> [Exercise objective]:
Repeat exactly what runs from the line containing "You are a computer-use" through the last line of the material below. Do not copy the pictures.

● ● ● ● ●

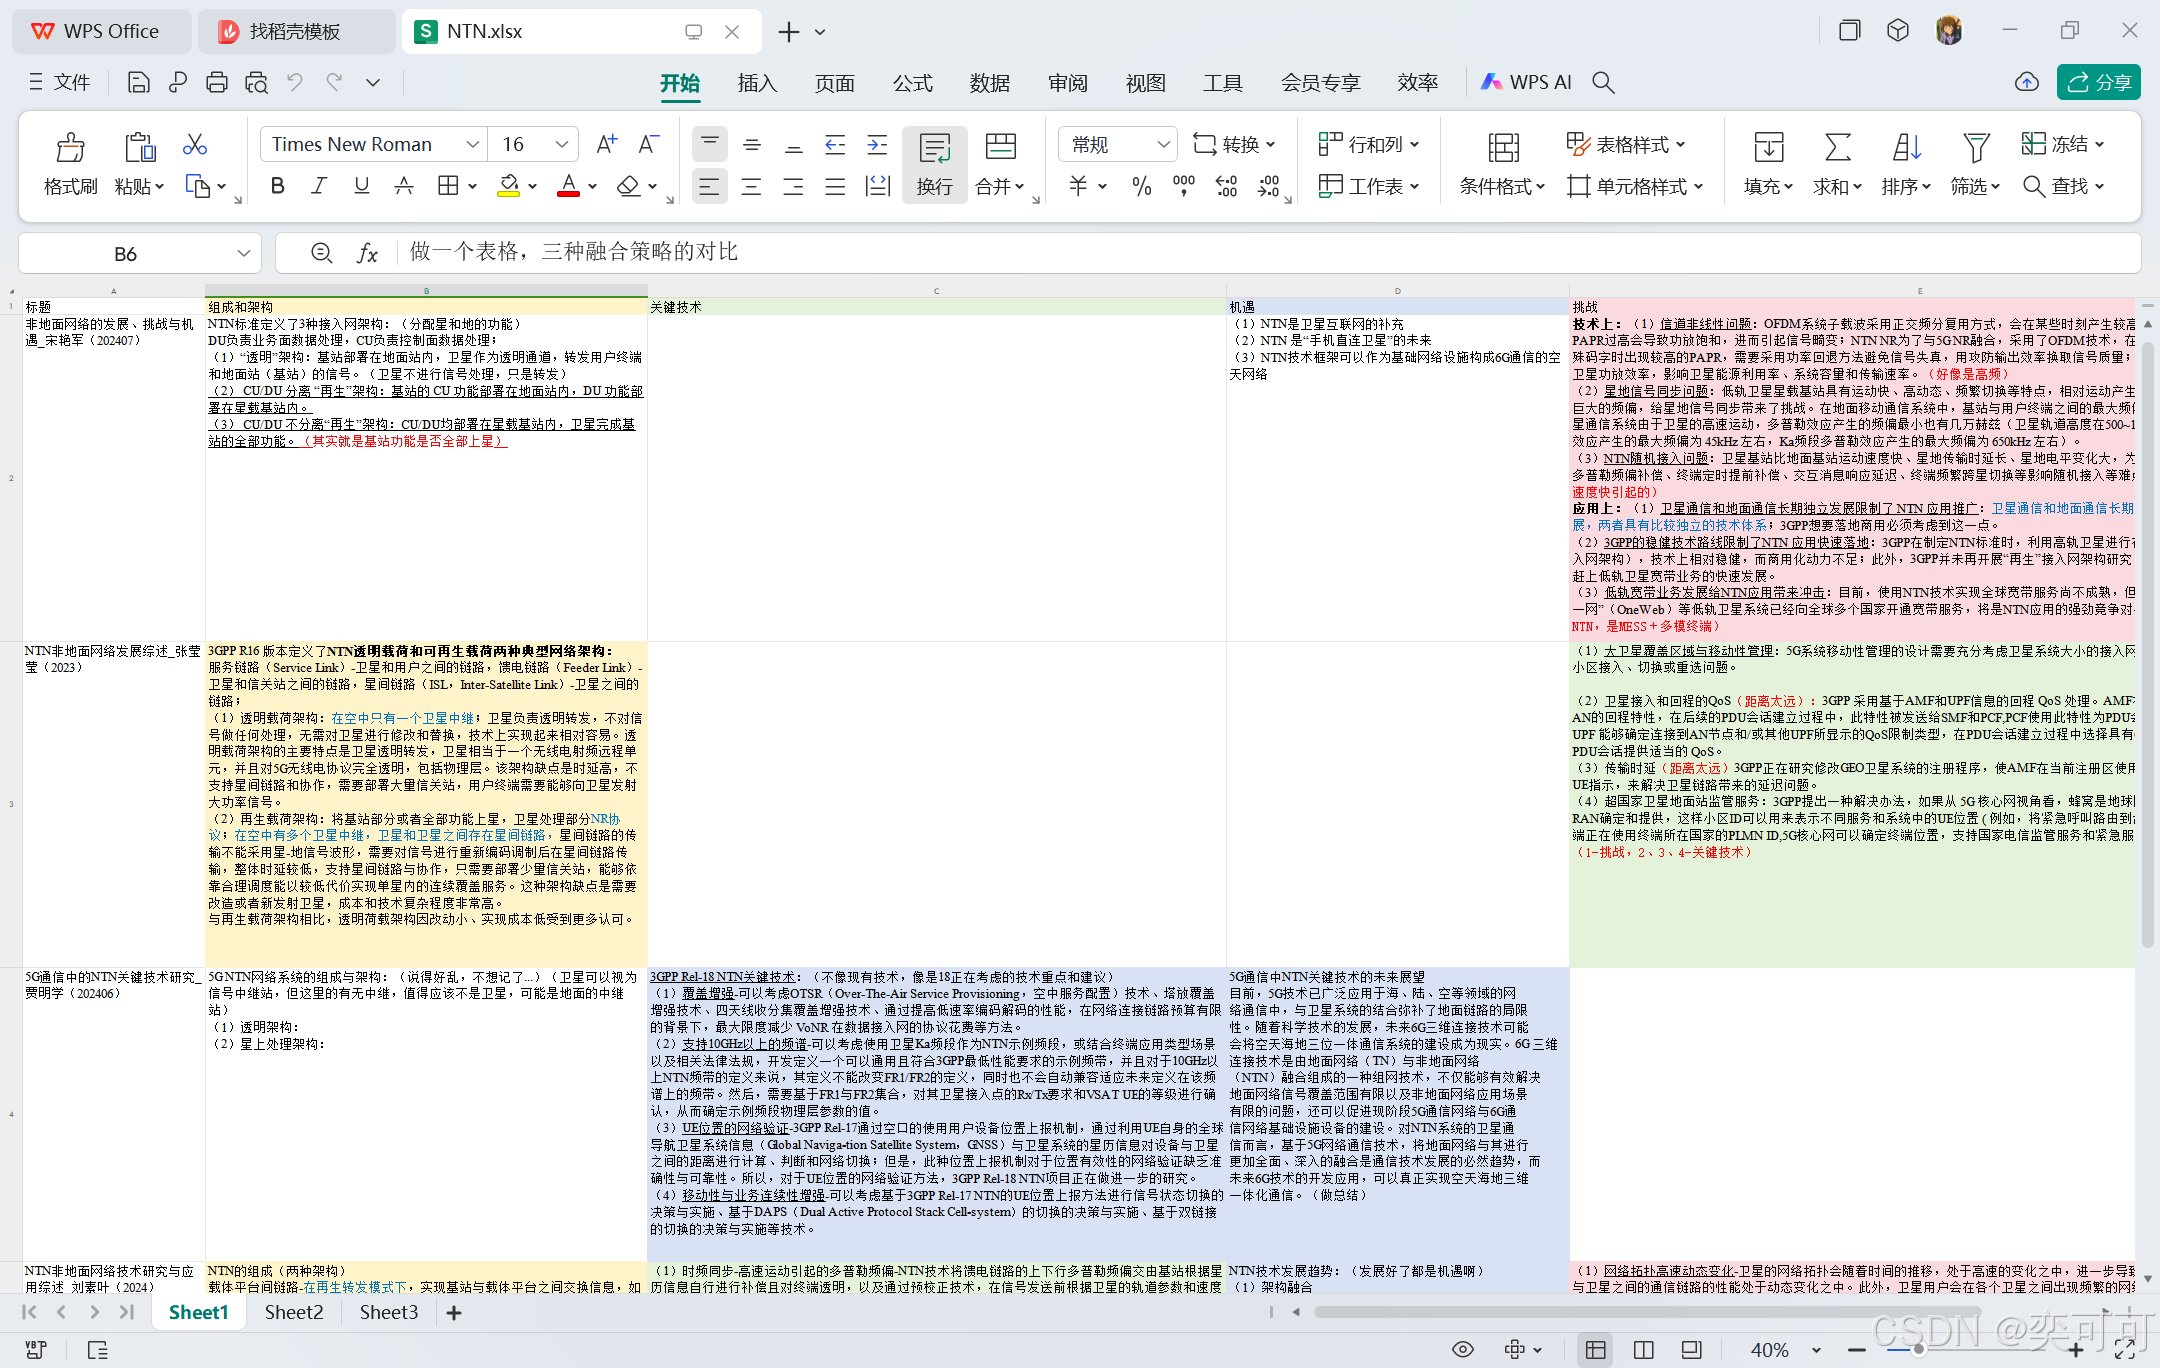Toggle bold formatting
This screenshot has width=2160, height=1368.
(x=277, y=186)
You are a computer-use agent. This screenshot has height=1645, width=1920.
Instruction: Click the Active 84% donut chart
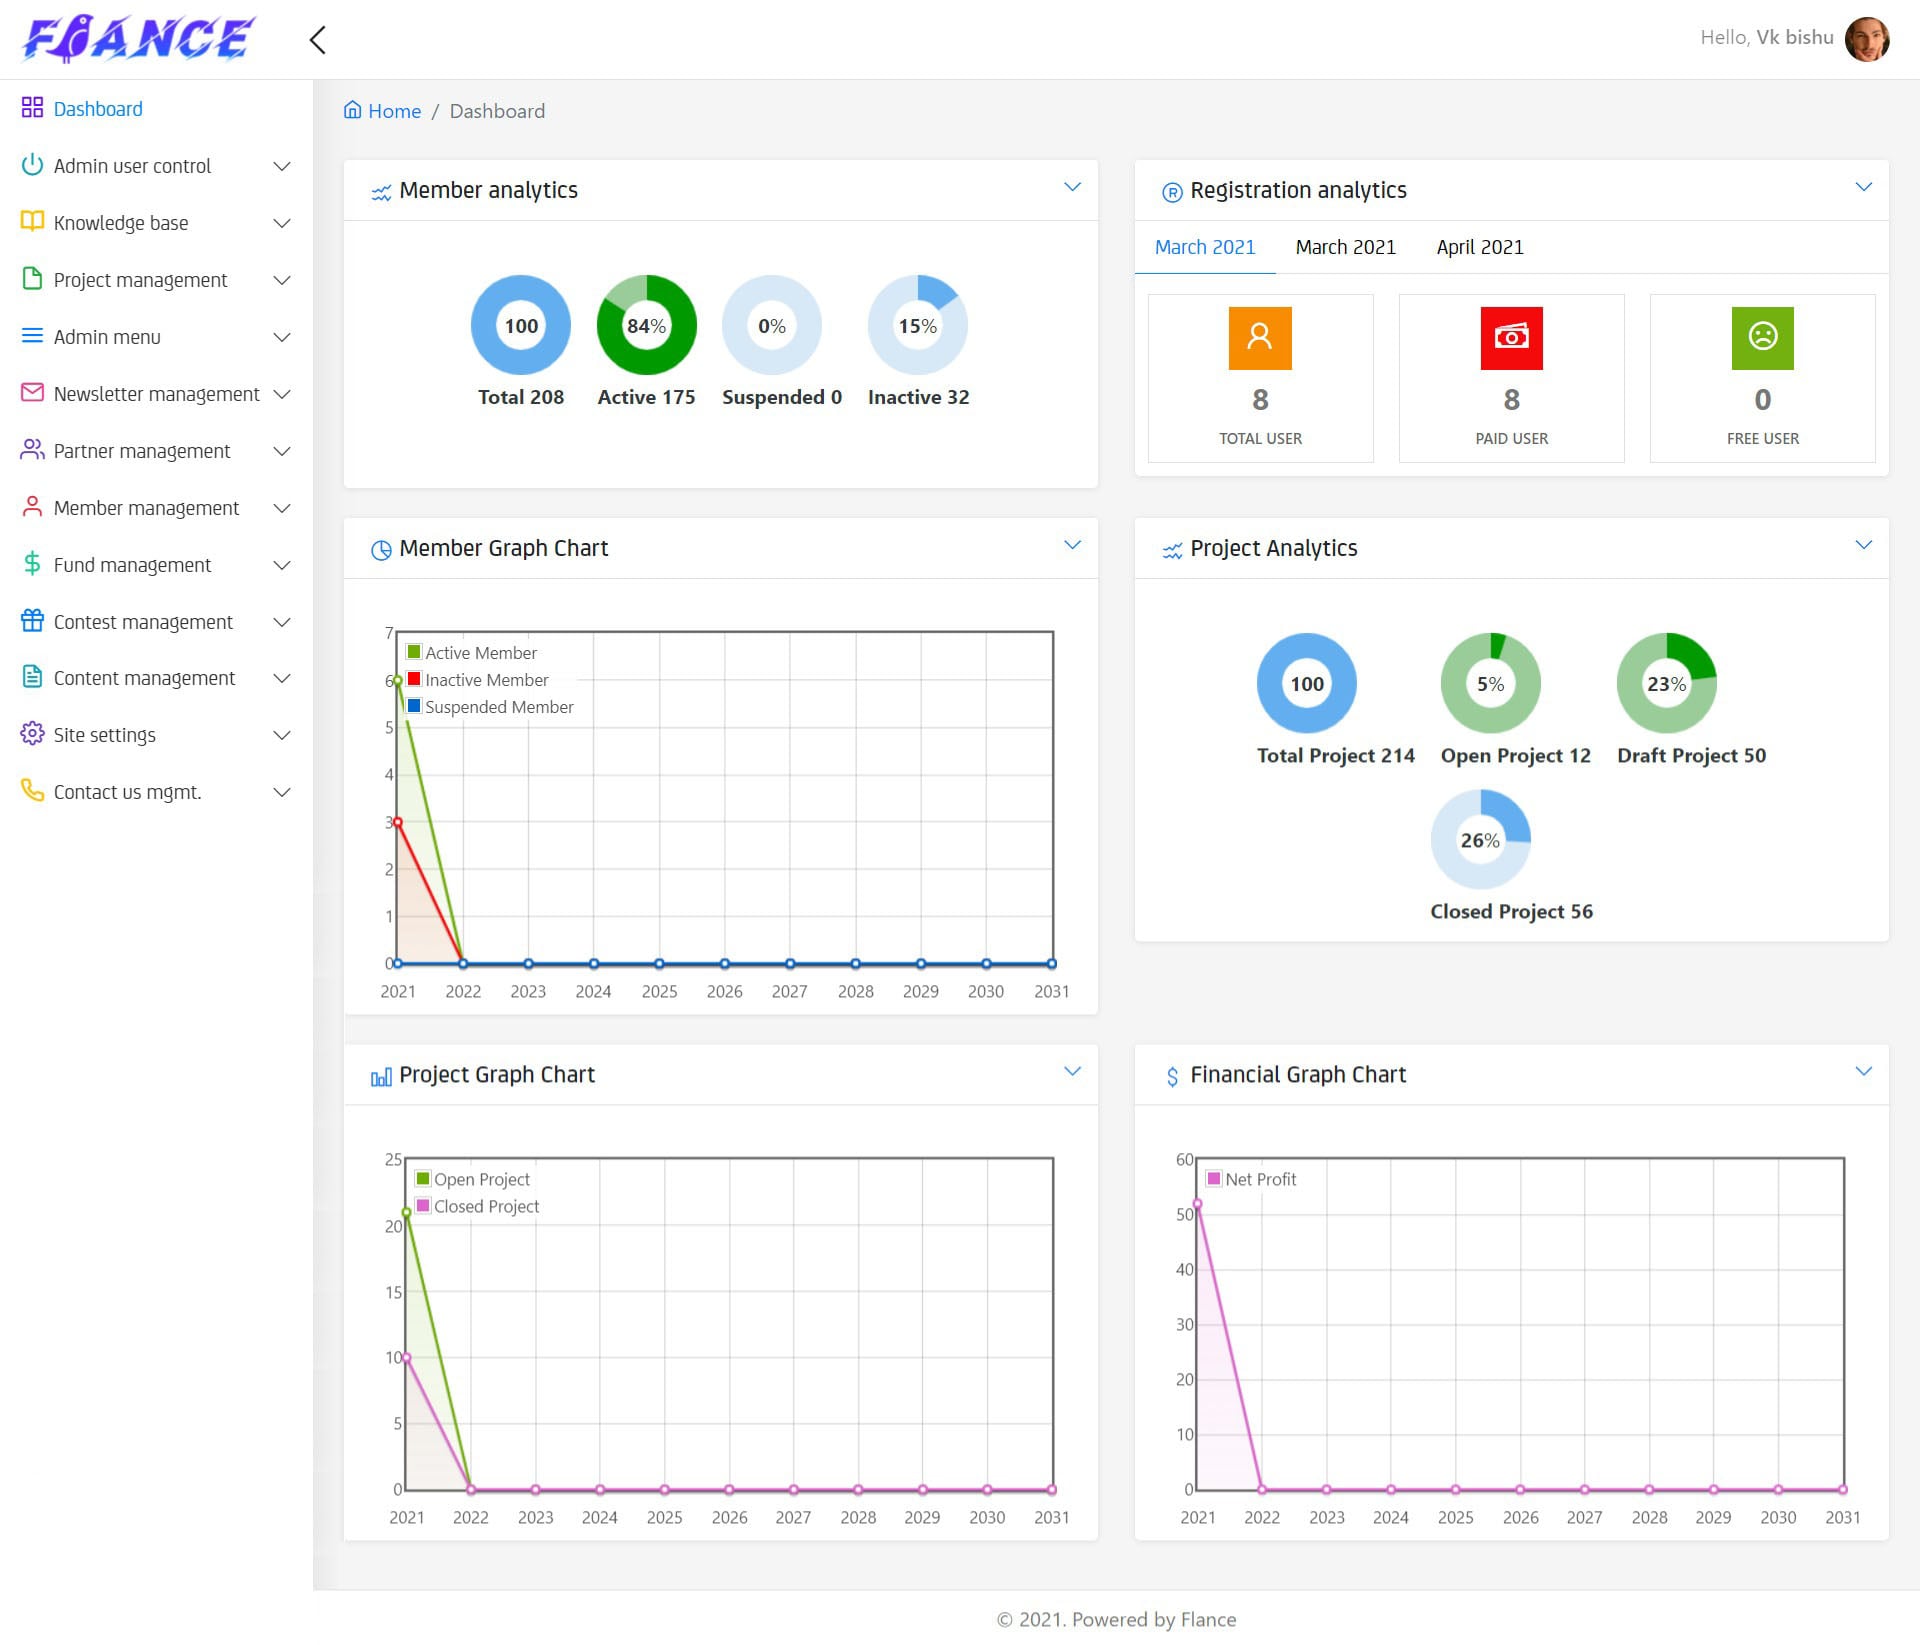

● ● ● ● ●

> [Task response]:
You are a computer-use agent. This screenshot has height=1645, width=1920.
Instruction: Click the Active 84% donut chart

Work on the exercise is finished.